After unzipping and extracting the images, they are loaded into a Turi Create SFrame and labels are created for each image based on the path. The data is randomly split into train and test sets, where 80% of the data is used for training and 20% is used for model evaluation (if you desire). Training this model with a GPU is much faster than CPU time. By default, this runtime environment should be using a Python 3 GPU backend instance. Below, we tell Turicreate to use all available GPUs for processing.

In [0]:
# Import necessary libraries - this may throw warnings
import os
import urllib
import tarfile

import coremltools
import turicreate as tc

In [0]:
# Specify the data set download url
data_url = "https://s3.amazonaws.com/skafos.example.data/ImageClassifier/MorePets.tar.gz"
data_path = "MorePets.tar.gz"

# Pull the compressed data and extract it
retrieve = urllib.request.urlretrieve(data_url, data_path)
tar = tarfile.open(data_path)
tar.extractall()
tar.close()

In [0]:
# Load images - you can ignore various jpeg decode errors
data = tc.image_analysis.load_images('MorePets', with_path=True, ignore_failure=True)

# From the path-name, create a label column. This labels each image as the appropriate plant
data['label'] = data['path'].apply(lambda path: os.path.basename(os.path.dirname(path)))

In [0]:
# Make a train-set split
train_data, test_data = data.random_split(0.8)

In [0]:
# Let's take a look at some training data
train_data.head()

In [0]:
# Train an image classification model - consider increasing max_iterations
model = tc.image_classifier.create(
    dataset=train_data,
    target='label',
    model='resnet-50',
    batch_size=32,
    max_iterations=20
)

# Image Classification Training Docs:
# https://apple.github.io/turicreate/docs/api/generated/turicreate.image_classifier.create.html#turicreate.image_classifier.create

## Model Evaluation

In [0]:
# Let's see how the model performs on the hold out tes data
predictions = model.predict(test_data)
accuracy = tc.evaluation.accuracy(test_data['label'], predictions)
print(f"Image classifer is {accuracy*100} % accuracte on the testing dataset", flush=True)
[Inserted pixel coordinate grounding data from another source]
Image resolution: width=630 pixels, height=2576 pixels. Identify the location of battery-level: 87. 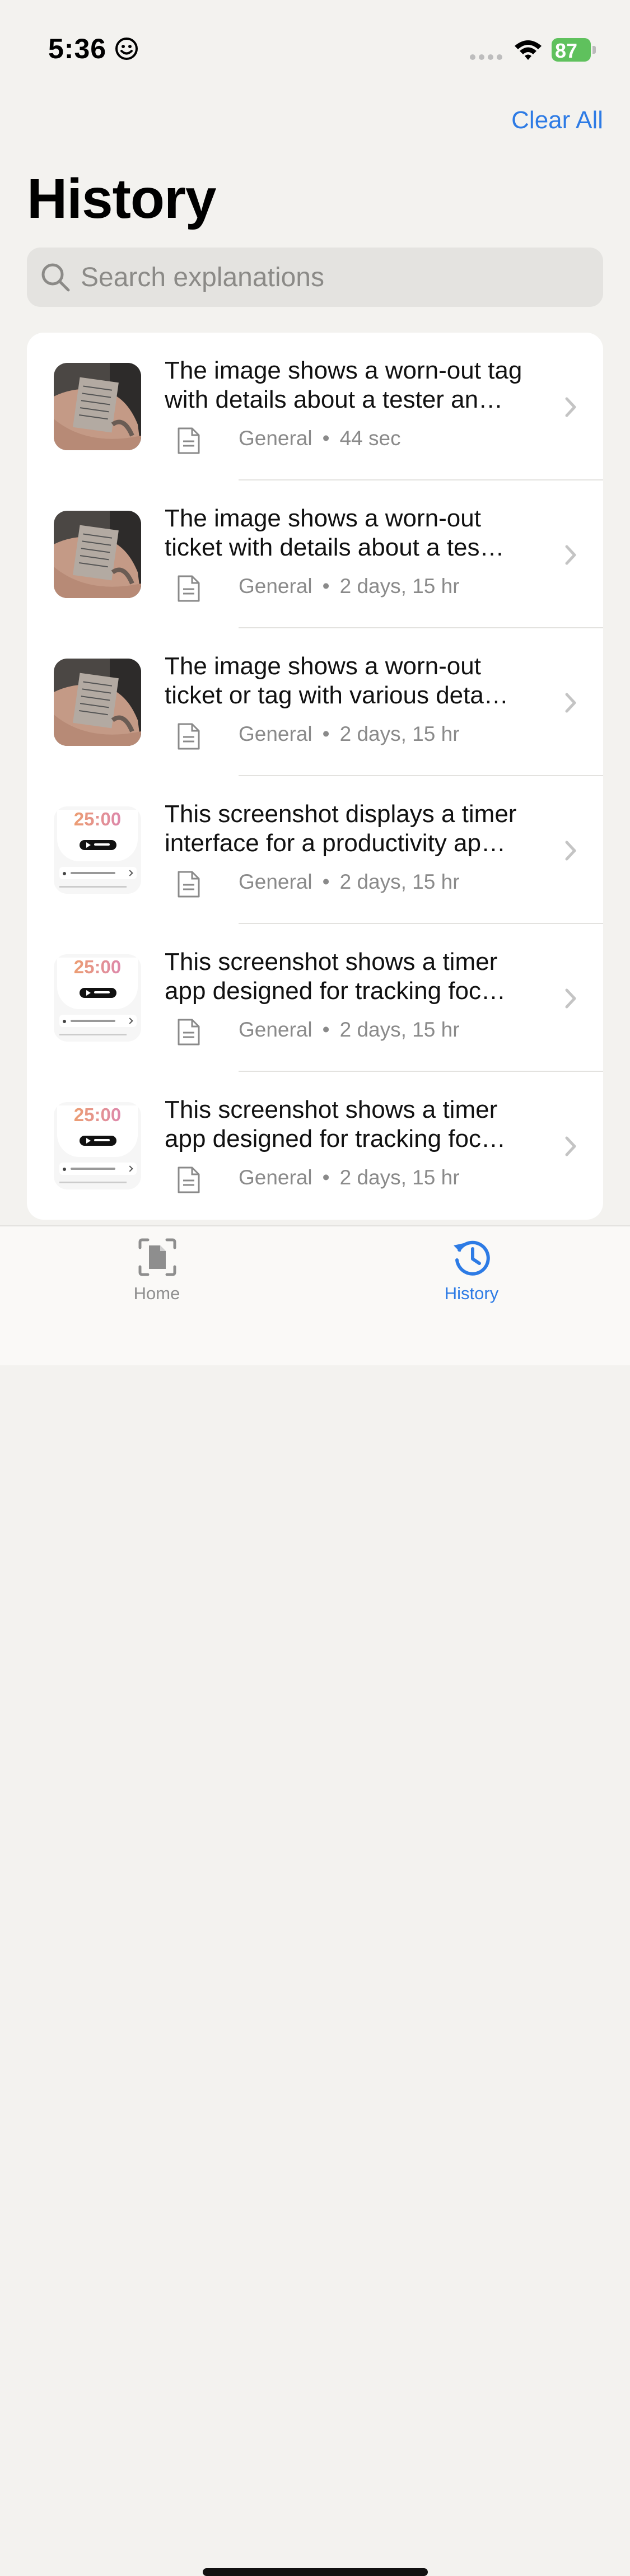
(567, 51).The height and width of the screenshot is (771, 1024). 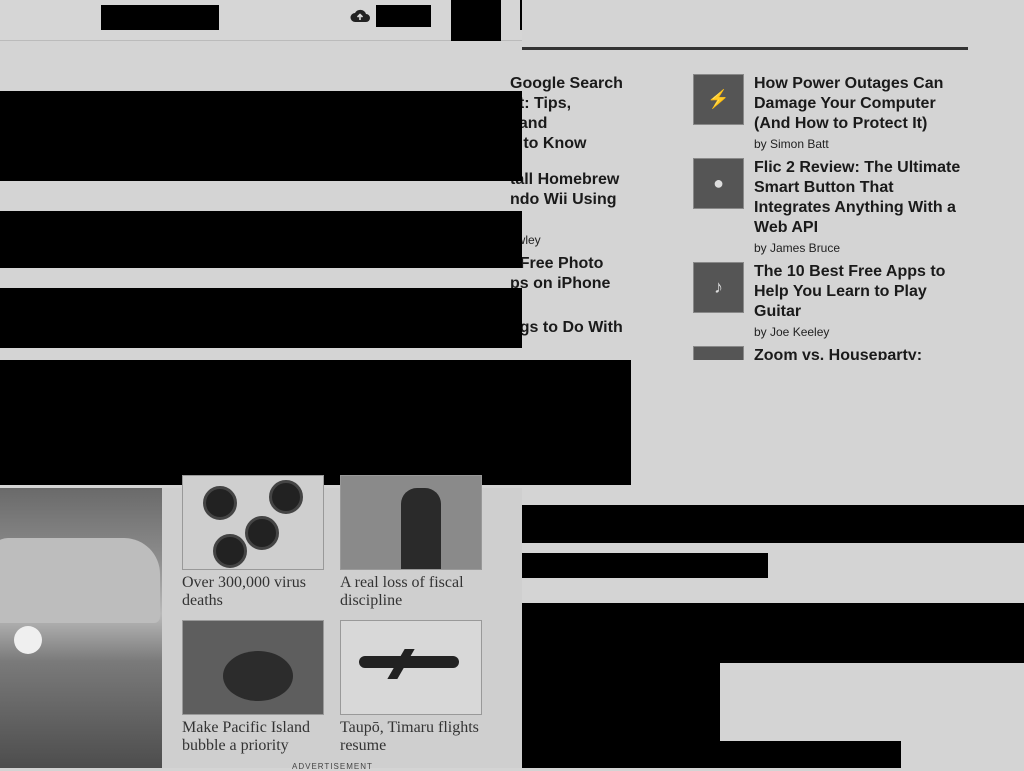 I want to click on article-byline: by Joe Keeley, so click(x=792, y=332).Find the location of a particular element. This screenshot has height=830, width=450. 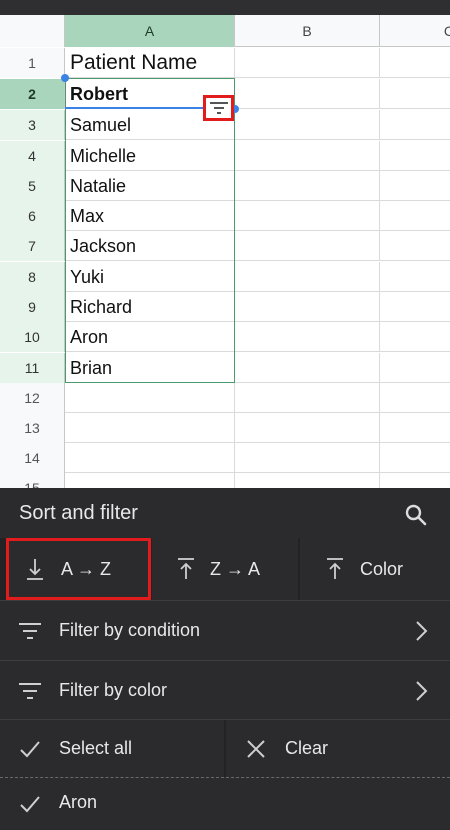

filter-by-condition-row: Filter by condition is located at coordinates (225, 630).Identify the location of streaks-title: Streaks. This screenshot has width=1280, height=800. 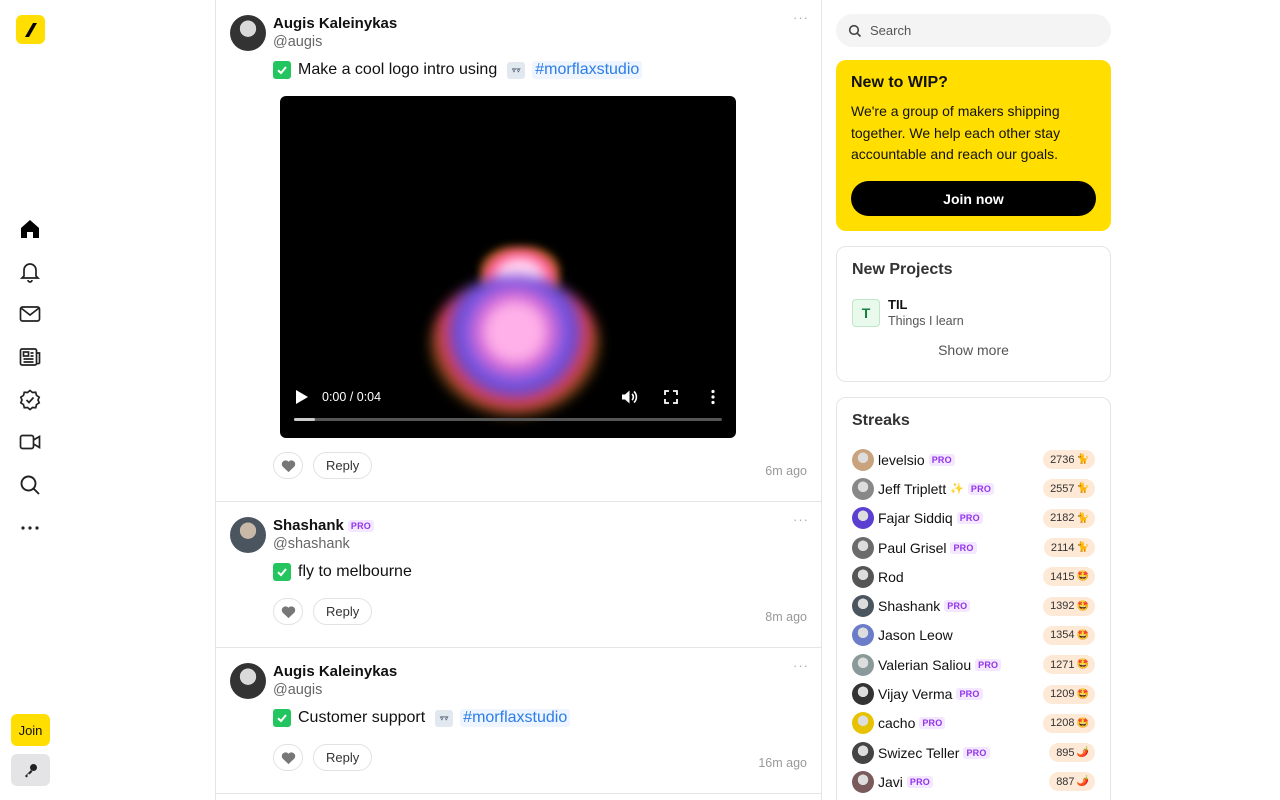
(881, 420).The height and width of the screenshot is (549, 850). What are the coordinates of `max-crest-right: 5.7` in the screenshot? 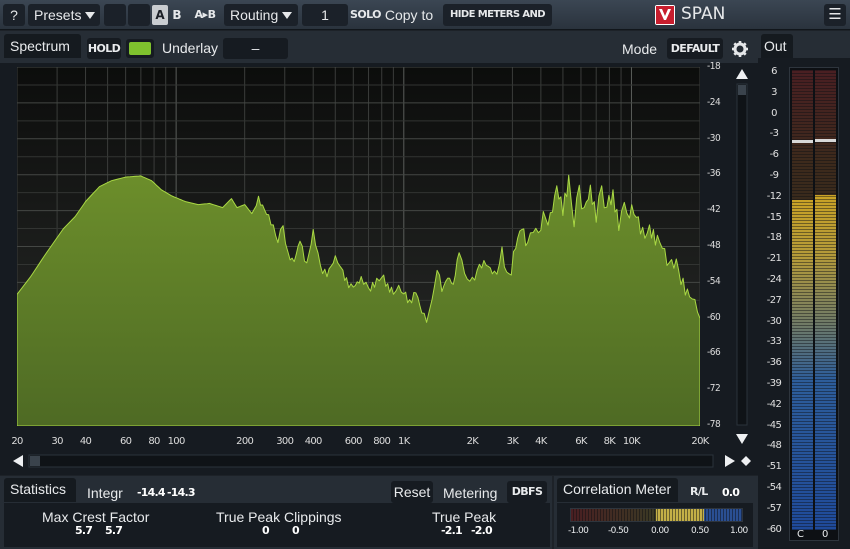 It's located at (114, 530).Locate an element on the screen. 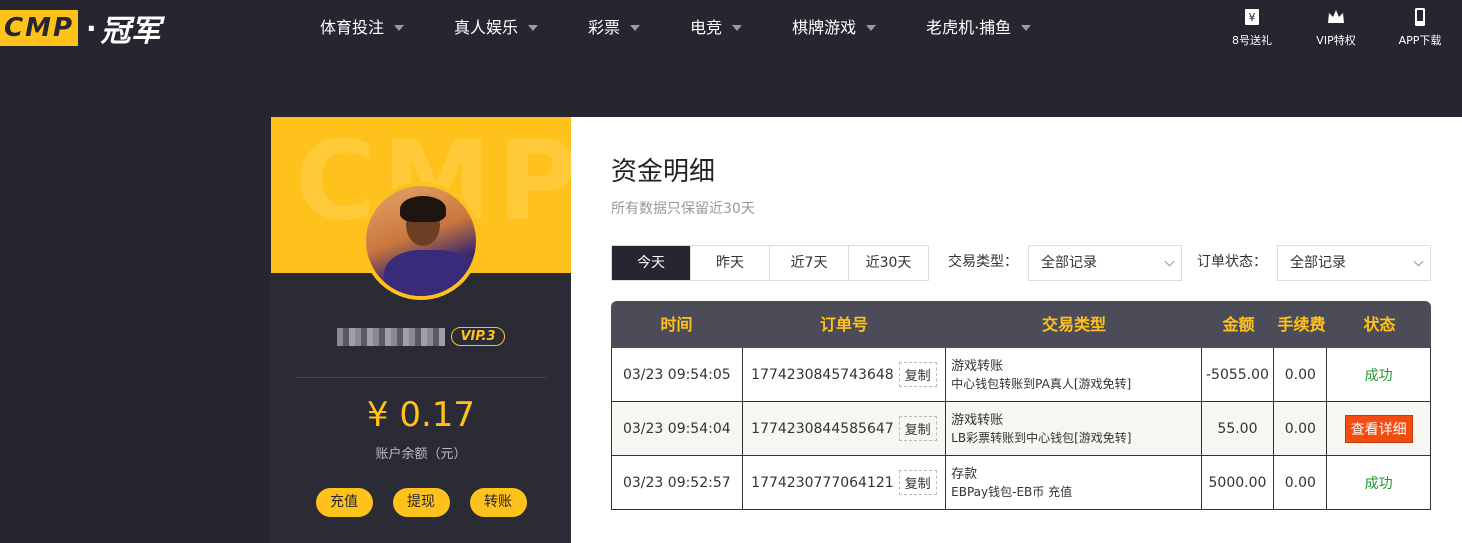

## Model Export and Download
We convert the model to CoreML format so that it can run on an iOS device. Then we download it locally so it can be delivered to your apps with Skafos.

In [0]:
# Specify the CoreML model name
model_name = 'ImageClassifier'
coreml_model_name = model_name + '.mlmodel'

# Export the trained model to CoreML format
res = model.export_coreml(coreml_model_name)

In [0]:
# Download the model you just trained. This may take a few moments and may throw an exception. It should still download.
from google.colab import files
files.download(coreml_model_name)

# If it fails to download, or downloads a corrupt file...
# Use the file explorer to download the .mlmodel file manually
# --> On the upper left side, expand the window, click the "Files" tab, right-click the file and select "download"